Mãe de cobrador morto
ainda não recebeu seguro
‘‘Como tudo neste
Brasil, vai valer a
voz do mais forte
e do bandido’’
O cobrador Bernardino Alves de Melo, morto há uma semana durante um assalto, teria reagido para que o roubo não fosse descontado de seu salário. De acordo com a família do cobrador, Bernardino ainda estava pagando outros dois assaltos que sofrera anteriormente, por isso tinha tido uma queda no ganho mensal. Segundo a irmã dele Rosane Fátima Alves de Melo, Bernardino estava preocupado com isso, porque tinha dívidas de movéis de sua casa. Ontem, a direção da Viação Carmo, onde trabalhava o cobrador, foi procurada, mas nenhum diretor quis se pronunciar sobre o assunto.
‘‘Ele ganhava uma mixaria, ainda por cima descontavam dele os roubos, que ele não tinha culpa’’, afirma Rosane. Ela conta que seu irmão era uma pessoa honesta e honrada e, por isso, jamais seria capaz de lesar a empresa que trabalhava. Rosane diz que seu irmão se orgulhava de ser responsável. ‘‘Ele sempre dizia que no negócio em que estava, ladrão e vagabundo não mete a mão’’, conta Ernesto Ribeiro dos Santos, motorista do ônibus onde morreu o cobrador.

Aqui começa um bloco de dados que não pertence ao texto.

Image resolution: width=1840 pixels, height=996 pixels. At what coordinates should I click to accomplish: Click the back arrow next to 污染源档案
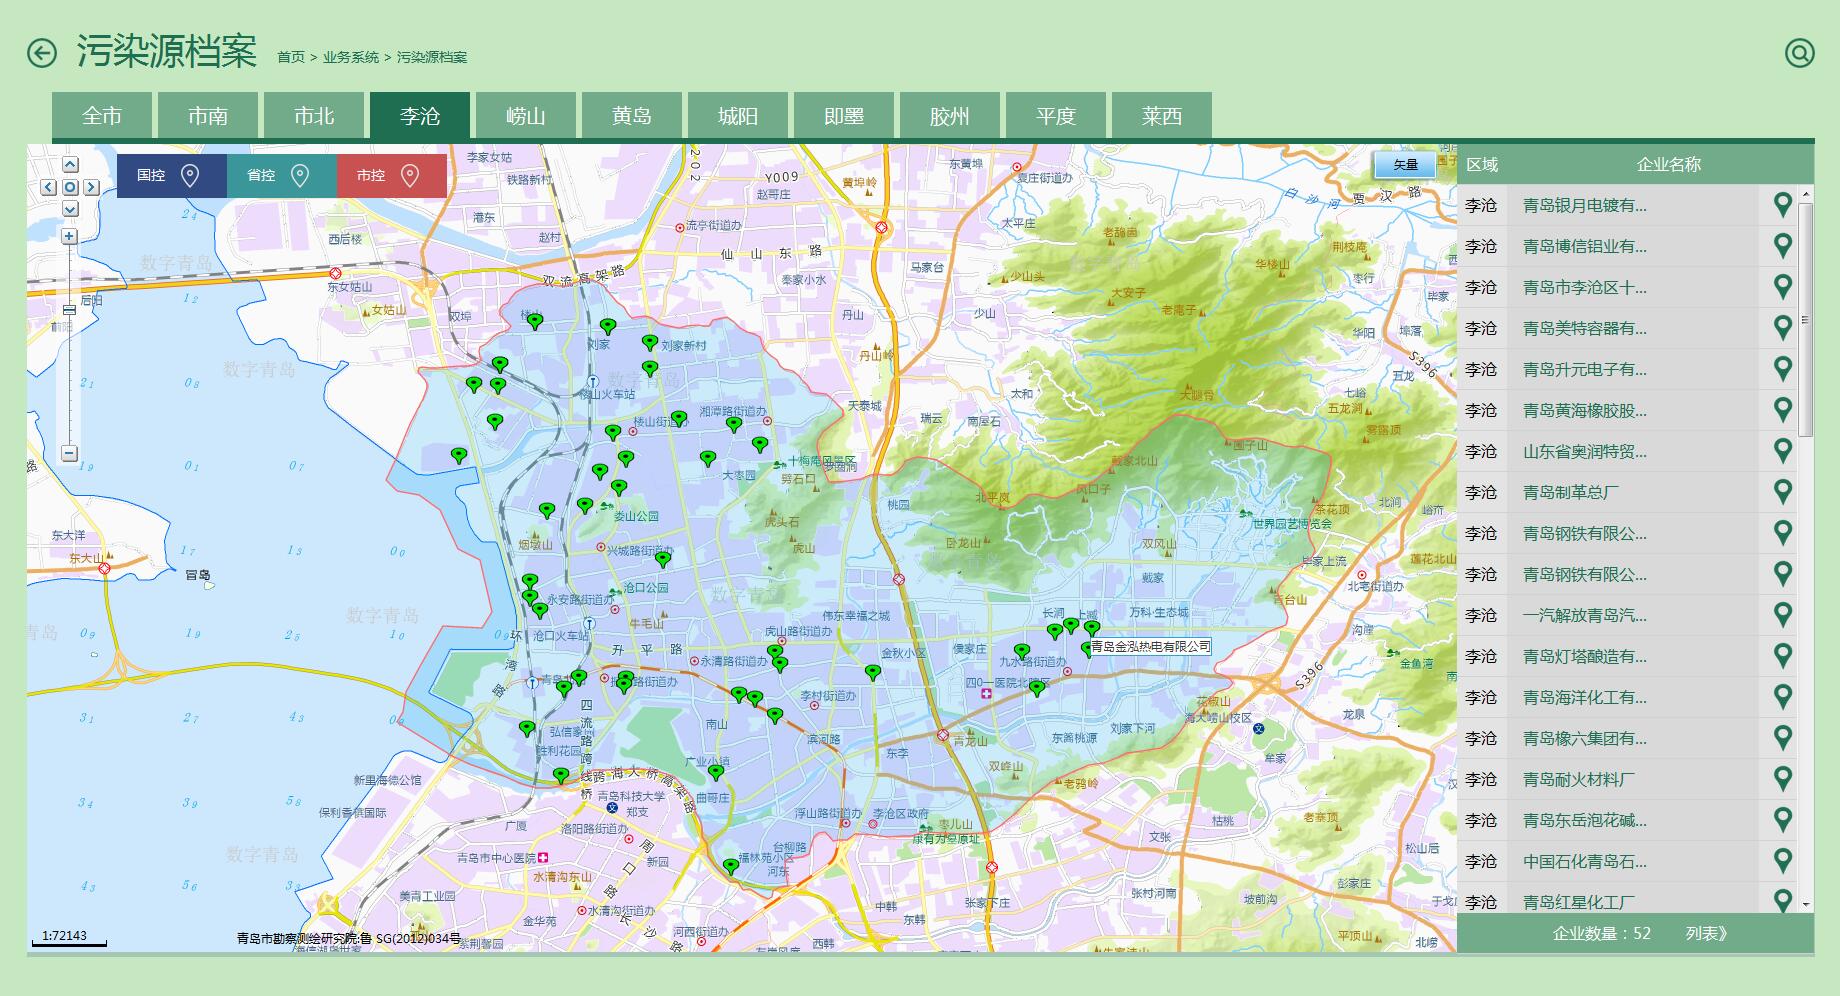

‘‘Acho que nada vai mudar depois da morte de meu filho’’, diz a mãe de Bernadino, Tomazina Alves de Melo. Indignada, ela acredita que o menor que o matou deve estar nas ruas daqui alguns dias. ‘‘E o policiamento já não existe nos ônibus’’, critica. ‘‘Como tudo neste Brasil, vai valer a voz do mais forte e do bandido’’, desabafa Rosane.
Com dificuldade em assimilar a morte do filho, Tomazina diz que a família terá que se mudar da casa em que vive. ‘‘Temos que pagar o que falta do lote, onde estão nossas casas, e parte do financiamento da minha casa, mas acho que não vamos ter mais dinheiro para manter isso’’, diz.
‘‘Nem o seguro que a Prefeitura paga para os cobradores nós recebemos’’, queixa-se Toazina. A indenização em caso de morte de um funcionário do transporte público é de R$ 6 mil.
Tomazina diz que não se importa pelo dinheiro que deveria receber. ‘‘Em cada ônibus que passa e em cada estação-tubo, tudo que vejo é o Dino (Bernardino)’’, sacode a cabeça. Ela conta que Bernardino era o filho que mais ajudava a família e os amigos.(I.R.)